SOURCE DOCUMENT: Begin

Conor's mother is at the last stage of cancer. And since the news of his mother's illness had spread across his class, things in his life have started to take place in an unbearable way. Conor feels alienated at school, his friends ignore him as if he is having a contagious disease. They don't even talk to him, the teachers don’t engage with him in class anymore. No one pays him any attention except his only friend Lily, and the so-called “best boy” in his class, Harry who along with his two other companions bully Conor.
Amidst all these problematic occurrences in his life, meeting the monster has not been really that terrifying for him. Rather, he gradually starts to share all the things happening in his life with the monster with the hope that it might have come to rescue him from all the troubles.
The monster then decides to tell him four stories with a promise from Conor that he too has to tell him his own story after the monster finishes. Conor does not at first get the point and he starts looking for lessons in the stories told by the monster. But almost all the stories he listens to feature injustice at the end. The incidents following are full of suspense and excitement.
I loved the character of Conor’s mother. Her practicality, her mental strength in her serious illness and physical weakness, her way of consoling and comforting her son reminded me of the character of Helen Burns from Jane Eyre. There were so many interesting facts about the monster as well. The lines spoken by him are mesmerizing; for example, while answering Conor’s question about his identity he says:
“I am the spine that the mountains hang upon! I am the tears that the rivers cry! I am the lungs that breathe the wind! I am the wolf that kills the stag, the hawk that kills the mouse, the spider that kills the fly! I am the stag, the mouse, and the fly that are eaten! I am the snake of the world-devouring its tail! I am everything untamed and untameable [sic].”(Ness, 2011, 50)
When he says to Conor, “Because your mind will contradict itself a hundred times each day…Your mind will believe comforting lies while also knowing the truths that make those lies necessary. And your mind will punish you for believing both”, the readers discover the wise and humane shade to the character of the monster. (Ness, 2011, 224)

SOURCE DOCUMENT: End

Continue the book review about Conor and the monster, starting right after its last sentence.

SUPPLIED MATERIAL: Begin

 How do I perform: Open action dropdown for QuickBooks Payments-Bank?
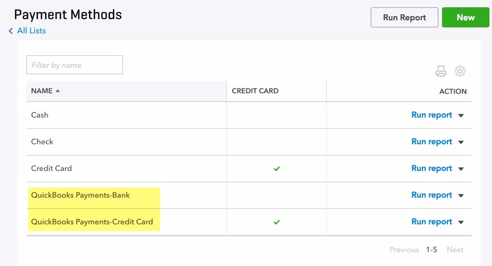461,195
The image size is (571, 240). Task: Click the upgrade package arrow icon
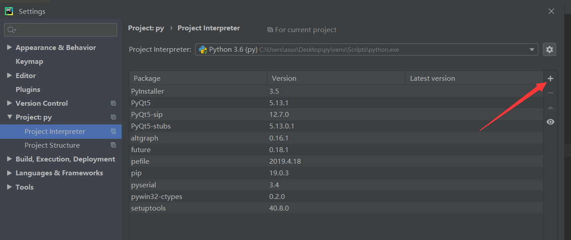click(550, 108)
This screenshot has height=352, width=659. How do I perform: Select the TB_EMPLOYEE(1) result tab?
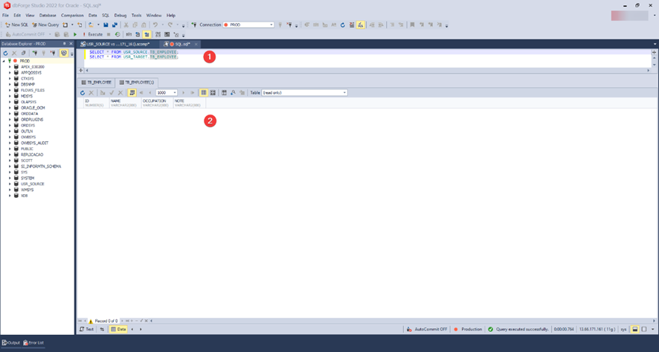coord(136,81)
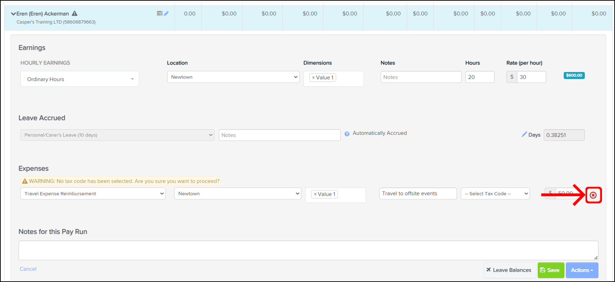615x282 pixels.
Task: Open the expenses location dropdown showing Newtown
Action: (237, 194)
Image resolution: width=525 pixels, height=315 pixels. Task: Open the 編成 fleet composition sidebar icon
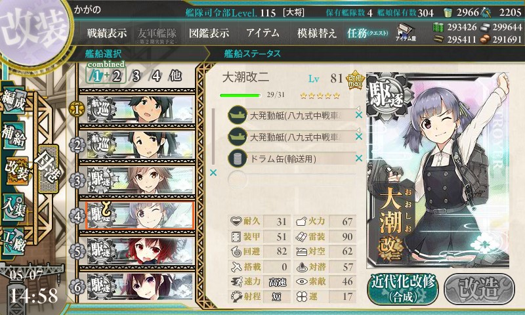click(x=14, y=101)
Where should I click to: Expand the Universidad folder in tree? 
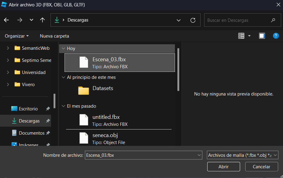point(8,72)

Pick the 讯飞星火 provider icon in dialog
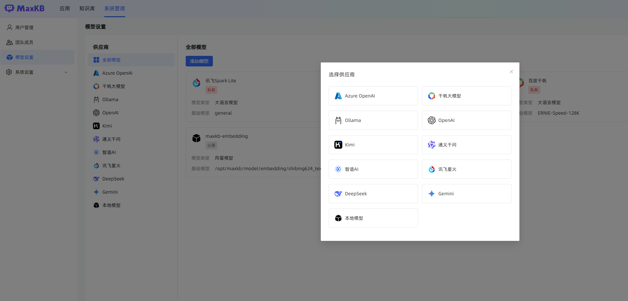pos(431,169)
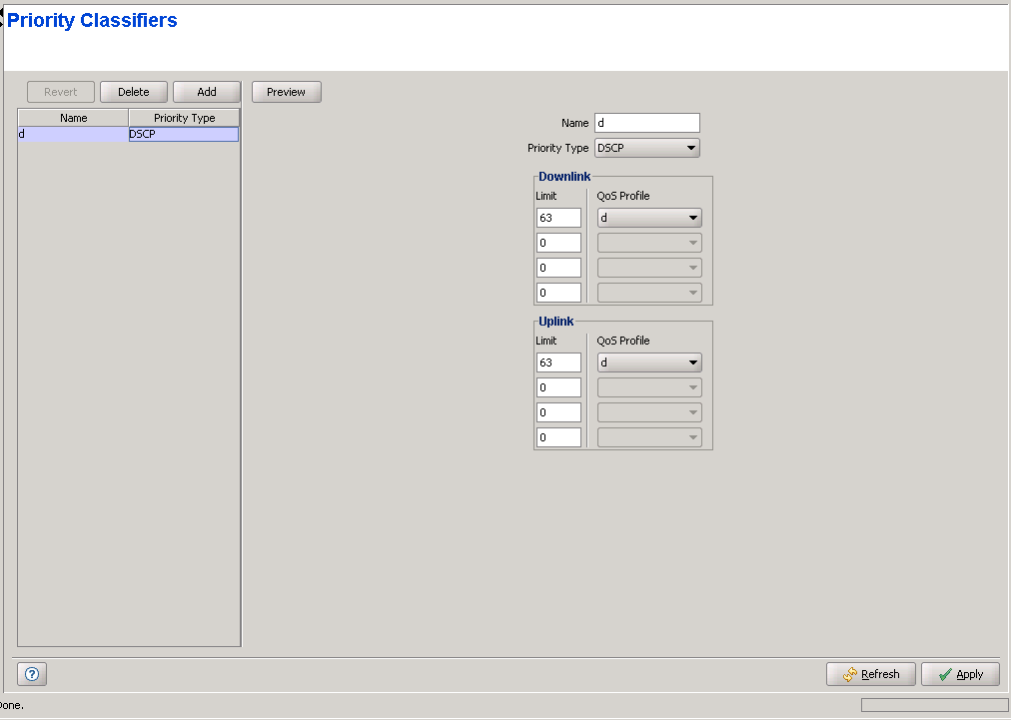Sort by Priority Type column header

184,118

SUPPLIED MATERIAL: End

OUTPUT:
By the end of the story, I was sadder than ever. The loss felt so personal. It had such an impact on me that even when I’m writing this review, my hands and my mind are shivering with the same feeling I had had when I just finished the book. People who love to read books with a tragic end, who love to cry while reading a book, should definitely go for A Monster Calls. It moved me so much! Each chapter is so intriguing and fascinating that it took me just two sittings to finish the book. I have read books like this before but the impact this one had on me is beyond all the rest. Not just children or young adults, this book will captivate readers of any age.
In the whole plot of the novel, there are themes of love, attachment, loss, hope, fear, and letting go. While the readers are well aware of the approaching end of the book, it still gets them glued to the pages in the excitement of what will happen next. Hope starts to build up in the mind of the readers just as it does to the protagonist. The story of A Monster Calls not only represents the supernatural but also depicts the problems a teenage boy has to face in his school when he has no friends, when he gets bullied by some of his classmates, and when he has no shoulder to cry on. Conor being fully helpless relies on the monster for seeking comfort. His attachment with his mother, his growing bond with the monster, the psychological dilemma always taking place in his immature mind, his anger, his anxiety- all these intrigues the reader.
Apart from the story itself, what also fascinate the readers are the author's usage of simple wording, his way of storytelling, the unexpected twists in the plot, and the picturesque qualities of each sentence which make you feel that you are inside the book’s landscape and things are taking place just in front of your eyes. Finally, without any doubt, I can say that I loved this book a lot and I won’t mind reading it again.
Ness, Patrick. A Monster Calls. London: Walker Books Ltd., 2011. Print.